— Task statement —
Only the lines below, from the one with "Given: Select the" through the one with "The width and", are to be written out, exactly.

— Record extracts —
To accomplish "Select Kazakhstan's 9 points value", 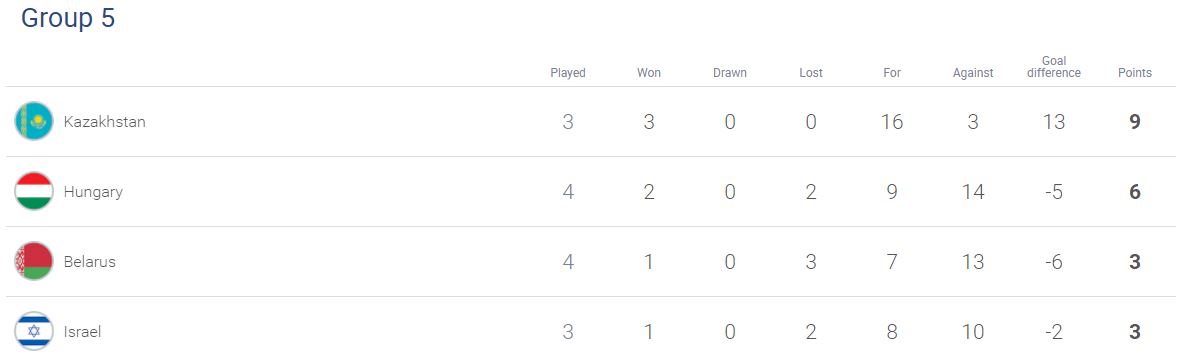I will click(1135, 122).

...

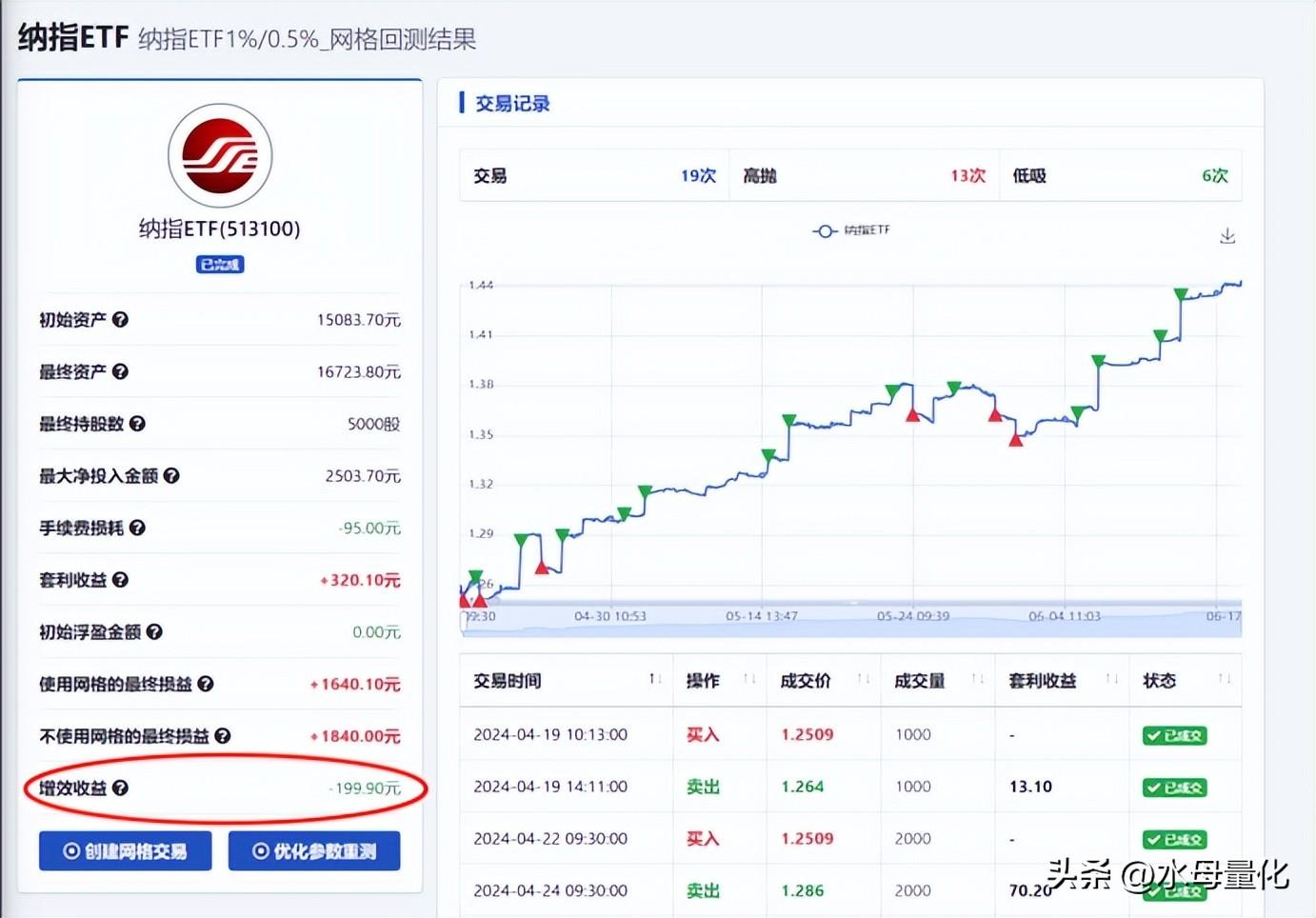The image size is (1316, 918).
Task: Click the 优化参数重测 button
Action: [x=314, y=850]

* * *

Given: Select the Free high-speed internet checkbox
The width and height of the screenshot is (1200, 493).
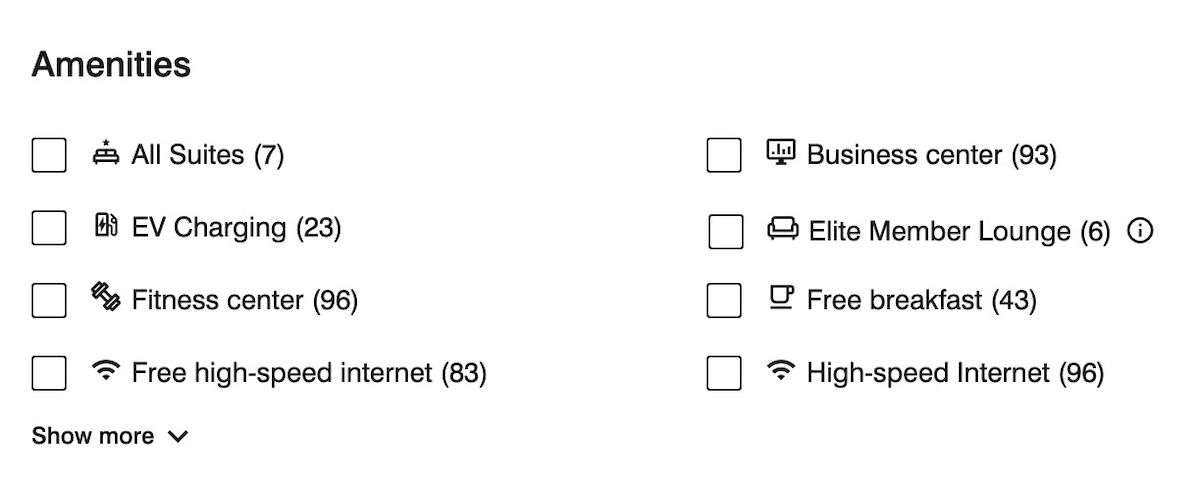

— Answer —
Given: Select the Free high-speed internet checkbox
The width and height of the screenshot is (1200, 493).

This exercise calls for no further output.